HSE response to draft report
A copy of this report, in draft form, was sent to the HSE on 15 March 2013. In accordance with section 6(6) of the Ombudsman Act 1980 the HSE was afforded the opportunity to make representations in relation to the draft findings and also to draw attention to any factual errors in the report. The full text of the HSE response, dated 15 April 2013, is at Appendix 1. The points made by the HSE may be summarised as follows;
- The HSE has been working for over a year to end the disparity with regard to ADHD in the context of the LTI scheme. The diagnosis of ADHD is difficult and agreement on the use of different classification systems is problematic internationally. There has been an increase in the recognition and treatment of children with ADHD.
- The issue is not an administrative one. Medical Officers are clinicians and their decisions (including the choice of an internationally accepted classification system) are clinical decisions. It is misleading of the Ombudsman to suggest that varying administrative practices (local rules) were used for a national scheme as in fact, medical officers were consistent in their use of classification schemes. The disparity arose because the choice of diagnostic classification schemes was not consistent across the country.
- The Ombudsman’s report and findings could be considered as straying beyond her proper remit in that it denotes clinical decision makers as administrators and also questions the exercise of clinical judgement in connection with the diagnosis or illness in the care and treatment of a patient (a matter excluded by law from the Ombudsman’s jurisdiction).
- The Department of Health says it is reviewing the LTI scheme and the question of whether ADHD should be considered a mental illness for the purposes of the scheme is a matter best resolved in the context of the overall review.
- As far as the individual case is concerned, while retrospective payment of medical expenses was not made, neither was it refused. The HSE did not receive a quantification of the amount involved until January 2013. The suggestion that the decisions taken locally were not soundly based is rejected as is the suggestion that staff in HSE South were unaware that the LTI scheme is a national scheme.
- It is unreasonable of the Ombudsman to seek to have one case dealt with in isolation and then, when the HSE acts, to accuse it of treating cases in inequitable or expedient fashion. The HSE is concerned to ensure a consistent and practicable policy for the LTI scheme.

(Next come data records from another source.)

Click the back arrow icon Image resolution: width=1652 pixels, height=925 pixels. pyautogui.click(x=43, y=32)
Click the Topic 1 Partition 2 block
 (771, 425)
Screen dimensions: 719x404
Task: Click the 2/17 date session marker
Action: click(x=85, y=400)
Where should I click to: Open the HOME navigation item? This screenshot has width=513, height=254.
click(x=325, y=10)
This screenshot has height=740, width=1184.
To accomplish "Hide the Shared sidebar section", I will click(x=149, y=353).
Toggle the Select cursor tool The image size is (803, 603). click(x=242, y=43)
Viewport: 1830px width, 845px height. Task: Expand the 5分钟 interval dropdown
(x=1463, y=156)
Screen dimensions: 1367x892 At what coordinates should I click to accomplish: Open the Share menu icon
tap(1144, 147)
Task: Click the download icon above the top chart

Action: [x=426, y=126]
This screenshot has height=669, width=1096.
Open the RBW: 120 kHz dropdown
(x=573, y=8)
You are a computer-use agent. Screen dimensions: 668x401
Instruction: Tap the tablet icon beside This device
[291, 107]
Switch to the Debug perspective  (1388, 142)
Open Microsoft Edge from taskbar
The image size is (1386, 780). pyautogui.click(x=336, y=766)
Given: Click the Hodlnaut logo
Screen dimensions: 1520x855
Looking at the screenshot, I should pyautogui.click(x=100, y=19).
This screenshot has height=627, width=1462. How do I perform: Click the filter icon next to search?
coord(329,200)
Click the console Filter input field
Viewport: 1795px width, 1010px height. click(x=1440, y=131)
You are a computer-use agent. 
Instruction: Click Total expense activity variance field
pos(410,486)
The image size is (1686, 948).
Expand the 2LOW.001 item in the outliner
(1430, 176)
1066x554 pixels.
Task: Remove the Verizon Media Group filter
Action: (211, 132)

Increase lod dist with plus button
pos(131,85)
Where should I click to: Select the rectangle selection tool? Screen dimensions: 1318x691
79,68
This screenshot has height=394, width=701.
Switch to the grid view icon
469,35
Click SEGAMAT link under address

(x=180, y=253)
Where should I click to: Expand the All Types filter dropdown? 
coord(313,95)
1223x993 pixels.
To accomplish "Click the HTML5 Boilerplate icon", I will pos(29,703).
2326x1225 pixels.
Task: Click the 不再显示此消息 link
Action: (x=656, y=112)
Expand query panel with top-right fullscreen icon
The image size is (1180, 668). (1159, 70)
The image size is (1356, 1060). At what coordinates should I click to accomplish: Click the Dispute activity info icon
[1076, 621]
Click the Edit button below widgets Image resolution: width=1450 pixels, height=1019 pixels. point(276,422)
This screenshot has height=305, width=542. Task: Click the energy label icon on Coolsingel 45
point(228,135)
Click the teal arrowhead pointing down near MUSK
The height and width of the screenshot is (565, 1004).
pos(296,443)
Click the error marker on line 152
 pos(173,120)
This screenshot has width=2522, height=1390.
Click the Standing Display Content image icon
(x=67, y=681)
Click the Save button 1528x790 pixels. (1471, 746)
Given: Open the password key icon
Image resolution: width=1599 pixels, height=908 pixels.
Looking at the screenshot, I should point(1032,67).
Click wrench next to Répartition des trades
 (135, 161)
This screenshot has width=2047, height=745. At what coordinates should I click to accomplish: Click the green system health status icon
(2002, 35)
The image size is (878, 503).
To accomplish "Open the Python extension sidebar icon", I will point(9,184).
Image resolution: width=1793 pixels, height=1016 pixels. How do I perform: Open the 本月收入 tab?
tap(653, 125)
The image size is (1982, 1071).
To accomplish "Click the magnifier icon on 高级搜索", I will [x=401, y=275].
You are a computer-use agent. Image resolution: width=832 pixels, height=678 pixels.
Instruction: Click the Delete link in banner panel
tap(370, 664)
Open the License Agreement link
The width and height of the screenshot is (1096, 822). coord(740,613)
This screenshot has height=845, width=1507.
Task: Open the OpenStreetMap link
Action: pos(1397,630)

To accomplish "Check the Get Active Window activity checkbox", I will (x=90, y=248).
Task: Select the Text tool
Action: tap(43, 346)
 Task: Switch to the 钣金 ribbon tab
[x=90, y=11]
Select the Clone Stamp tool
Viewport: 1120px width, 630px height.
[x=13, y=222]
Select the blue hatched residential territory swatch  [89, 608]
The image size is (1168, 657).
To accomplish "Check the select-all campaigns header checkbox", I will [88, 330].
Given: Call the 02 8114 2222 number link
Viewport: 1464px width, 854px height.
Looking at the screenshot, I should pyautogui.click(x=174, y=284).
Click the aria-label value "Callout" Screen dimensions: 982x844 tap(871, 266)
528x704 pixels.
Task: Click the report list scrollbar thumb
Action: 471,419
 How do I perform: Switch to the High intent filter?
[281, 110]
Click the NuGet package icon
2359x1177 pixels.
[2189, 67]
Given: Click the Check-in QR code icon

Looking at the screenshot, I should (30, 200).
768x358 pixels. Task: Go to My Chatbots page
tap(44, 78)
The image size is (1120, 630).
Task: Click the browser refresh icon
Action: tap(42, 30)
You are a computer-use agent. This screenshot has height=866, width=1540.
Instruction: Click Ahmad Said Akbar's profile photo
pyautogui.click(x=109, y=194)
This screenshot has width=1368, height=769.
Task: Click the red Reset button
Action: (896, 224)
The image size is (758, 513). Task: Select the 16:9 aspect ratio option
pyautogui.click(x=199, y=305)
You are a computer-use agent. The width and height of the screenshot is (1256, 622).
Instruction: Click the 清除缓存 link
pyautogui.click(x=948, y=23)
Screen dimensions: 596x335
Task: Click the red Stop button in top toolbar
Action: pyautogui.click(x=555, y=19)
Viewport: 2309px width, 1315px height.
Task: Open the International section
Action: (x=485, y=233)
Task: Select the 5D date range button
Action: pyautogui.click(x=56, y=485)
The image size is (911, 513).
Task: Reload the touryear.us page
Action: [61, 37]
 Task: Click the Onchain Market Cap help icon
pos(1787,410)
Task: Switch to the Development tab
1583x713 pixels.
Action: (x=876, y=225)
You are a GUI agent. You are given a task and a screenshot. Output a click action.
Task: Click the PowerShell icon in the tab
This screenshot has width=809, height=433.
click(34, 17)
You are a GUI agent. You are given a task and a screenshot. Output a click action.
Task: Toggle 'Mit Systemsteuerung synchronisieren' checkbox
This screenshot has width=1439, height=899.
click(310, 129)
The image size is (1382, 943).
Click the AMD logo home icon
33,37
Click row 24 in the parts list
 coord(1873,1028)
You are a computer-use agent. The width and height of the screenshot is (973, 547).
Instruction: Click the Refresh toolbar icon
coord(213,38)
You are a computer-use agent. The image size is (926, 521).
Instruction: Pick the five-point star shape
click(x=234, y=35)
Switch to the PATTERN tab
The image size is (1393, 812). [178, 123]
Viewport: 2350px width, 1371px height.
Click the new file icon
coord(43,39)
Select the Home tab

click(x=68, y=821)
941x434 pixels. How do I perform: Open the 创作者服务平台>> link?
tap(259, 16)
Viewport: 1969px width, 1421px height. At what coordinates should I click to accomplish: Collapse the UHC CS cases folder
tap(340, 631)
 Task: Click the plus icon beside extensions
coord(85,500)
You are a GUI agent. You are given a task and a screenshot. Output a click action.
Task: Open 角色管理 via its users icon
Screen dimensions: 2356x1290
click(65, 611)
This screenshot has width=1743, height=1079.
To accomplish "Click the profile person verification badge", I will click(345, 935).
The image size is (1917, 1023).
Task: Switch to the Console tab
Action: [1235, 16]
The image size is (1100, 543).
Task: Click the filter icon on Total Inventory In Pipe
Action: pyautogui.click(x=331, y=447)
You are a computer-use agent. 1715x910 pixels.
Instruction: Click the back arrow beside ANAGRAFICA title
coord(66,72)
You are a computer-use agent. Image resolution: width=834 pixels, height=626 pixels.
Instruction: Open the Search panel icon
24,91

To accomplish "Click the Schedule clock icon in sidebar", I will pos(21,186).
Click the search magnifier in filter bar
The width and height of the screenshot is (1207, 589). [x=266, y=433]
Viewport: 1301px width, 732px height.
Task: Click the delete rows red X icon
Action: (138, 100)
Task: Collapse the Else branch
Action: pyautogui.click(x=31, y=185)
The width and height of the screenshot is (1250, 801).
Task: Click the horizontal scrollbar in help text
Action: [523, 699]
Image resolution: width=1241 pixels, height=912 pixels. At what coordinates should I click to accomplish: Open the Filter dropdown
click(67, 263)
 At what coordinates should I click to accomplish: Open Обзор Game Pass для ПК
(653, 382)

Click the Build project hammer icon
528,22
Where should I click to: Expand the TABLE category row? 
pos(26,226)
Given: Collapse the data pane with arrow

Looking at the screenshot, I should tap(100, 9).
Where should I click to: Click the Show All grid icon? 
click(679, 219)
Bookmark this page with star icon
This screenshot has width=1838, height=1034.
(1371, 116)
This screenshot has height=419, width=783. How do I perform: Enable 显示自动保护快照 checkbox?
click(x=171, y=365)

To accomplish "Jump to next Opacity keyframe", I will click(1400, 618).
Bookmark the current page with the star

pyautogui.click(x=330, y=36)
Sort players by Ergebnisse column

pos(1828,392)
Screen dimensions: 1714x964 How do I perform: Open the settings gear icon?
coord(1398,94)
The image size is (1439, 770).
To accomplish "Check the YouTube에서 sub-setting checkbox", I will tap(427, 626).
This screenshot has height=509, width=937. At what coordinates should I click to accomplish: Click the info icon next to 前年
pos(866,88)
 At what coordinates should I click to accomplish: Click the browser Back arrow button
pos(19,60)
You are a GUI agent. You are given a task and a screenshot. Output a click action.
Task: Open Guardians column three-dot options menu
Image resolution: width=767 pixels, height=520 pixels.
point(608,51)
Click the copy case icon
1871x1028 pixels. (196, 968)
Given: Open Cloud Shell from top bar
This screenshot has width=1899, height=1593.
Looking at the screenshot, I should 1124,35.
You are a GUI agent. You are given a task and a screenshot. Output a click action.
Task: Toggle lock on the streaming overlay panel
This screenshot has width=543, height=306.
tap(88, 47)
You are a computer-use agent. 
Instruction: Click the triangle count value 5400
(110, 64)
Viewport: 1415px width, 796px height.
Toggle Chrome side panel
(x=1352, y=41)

- Applications under the LTI scheme are considered in two steps; diagnosis and approval of products. The section in the report which refers to confusion about the scheme is itself based on a misunderstanding of the LTI scheme.
- The Ombudsman's suggestion that reviewing other cases would be the fairest course does not take account of the fact the Department of Health has not completed its review of the LTI scheme and any HSE decisions will be taken in the context of the Department's policy decision. Also, the HSE could not divert financial resources away from current services to cover LTI arrears without causing other service users to suffer as a consequence.
- The HSE does not have the authority to impose a matter of policy in place of the Department of Health. With the Department's agreement the HSE has decided as an interim measure that the issuing of new LTI books to children with ADHD should be suspended which will end the current disparity pending the Department's decision on the matter.